Jupiter: Intronizacja (2015, org. Jupiter Ascending) [3/10]
Kiczowate, miejscami efektowne, sci-fi dla nastolatków. Strasznie naiwne i ckliwe. Dramatu dopełniają fatalne dialogi. Ironią jest że najmniej zabawne są wstawki, które miały mieć wydźwięk humorystyczny, natomiast te które silą się na powagę, potrafią szczerze rozbawić. Do tego niewybaczalne uproszczenia błędy logiczne i zbiegi okoliczności które wyręczają autorów scenariusza. Z konsekwentnym pogrywaniem fizyką tego świata też jest krucho.
Mila Kunis nie wystarczy. Akurat ona aktorsko jest poprawna – pomijając że ciężko wyciągnąć coś z tak źle napisanej postaci. Reszta jest słaba lub bardzo słaba i w cale wspomniane niedogodności scenariuszowe ich nie bronią.
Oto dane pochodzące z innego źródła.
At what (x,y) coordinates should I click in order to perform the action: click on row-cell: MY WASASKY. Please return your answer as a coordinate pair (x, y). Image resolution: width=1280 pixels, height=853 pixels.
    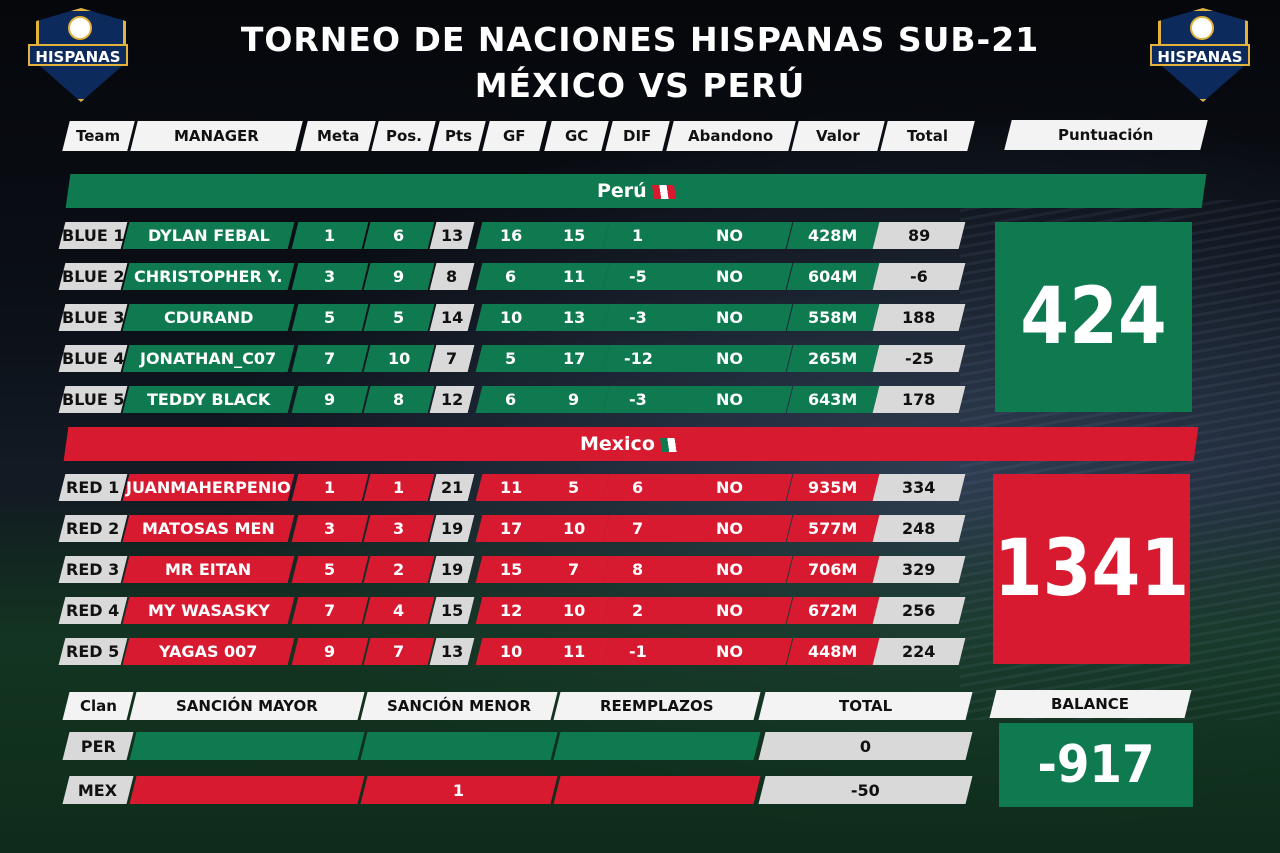
    Looking at the image, I should click on (208, 610).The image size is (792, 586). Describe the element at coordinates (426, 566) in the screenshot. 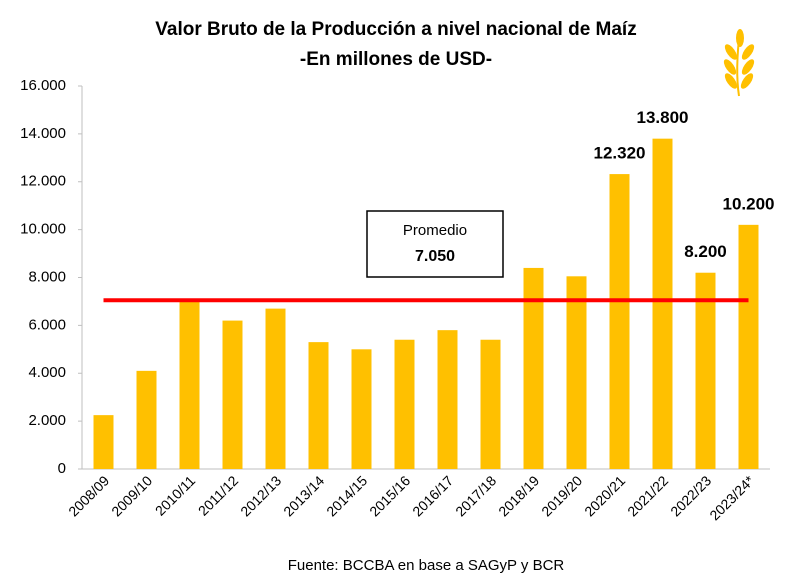

I see `source-note: Fuente: BCCBA en base a SAGyP y BCR` at that location.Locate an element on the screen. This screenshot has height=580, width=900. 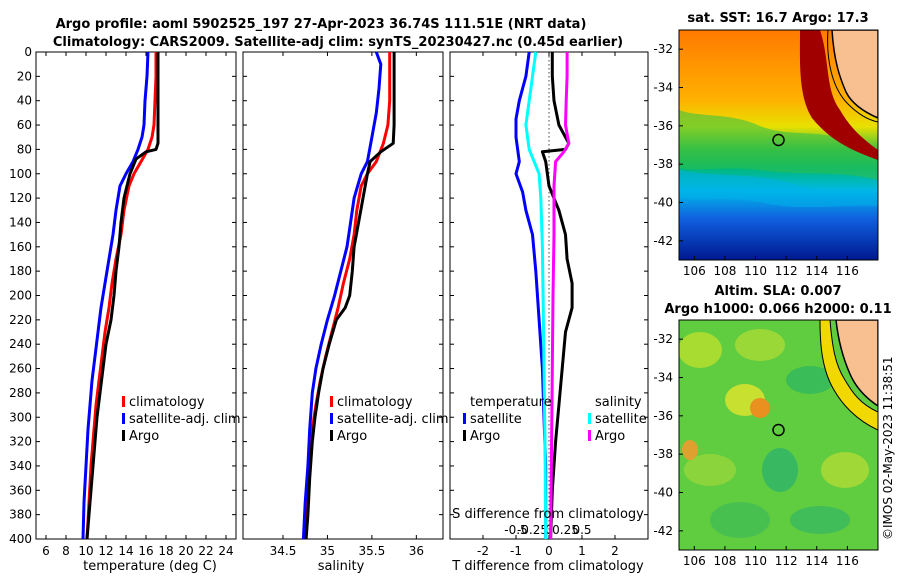
y-tick-label: 100 is located at coordinates (20, 174).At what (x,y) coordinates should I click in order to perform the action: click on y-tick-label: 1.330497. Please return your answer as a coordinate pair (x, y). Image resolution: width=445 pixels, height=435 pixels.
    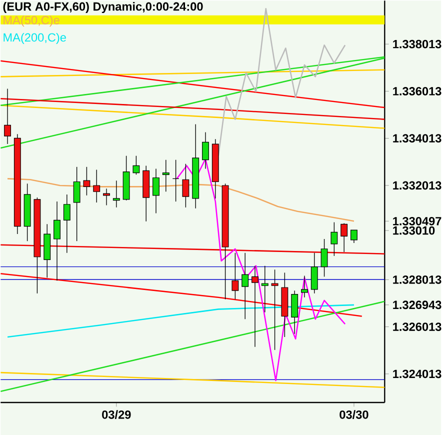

Samo uniwersum filmu ciekawe, za to wyraźnie popsute komercyjnymi oczekiwaniami producentów. Zgaduje, że było tak. Producent zamknął rodzeństwo Wachowskich w siedzibie wytwórni i zapewnił im dostęp do niekończących się zapasów LSD. Jednak nie pozwolił im spisywać pomysłów, do tego zaprzągł marketingowców z jasno określonym celem. To znaczy targetem. Celujemy w dzieciaki. Ma być efektownie ale nie zbyt skomplikowane… No i wyszła rzadka kupa, choć widać że opierano się na niezłych pomysłach.
Zalety. Są choć jest ich nie wiele. Na plus zaliczyć trzeba niezwykle realistyczne animacje obcych (w przeciwieństwie do jaszczurek) oraz efektowne krajobrazy w których toczy się opowieść.
Nie polecam. Choć fan sci-fi, czy Wachowskich powinien się zapoznać z tą pomyłką.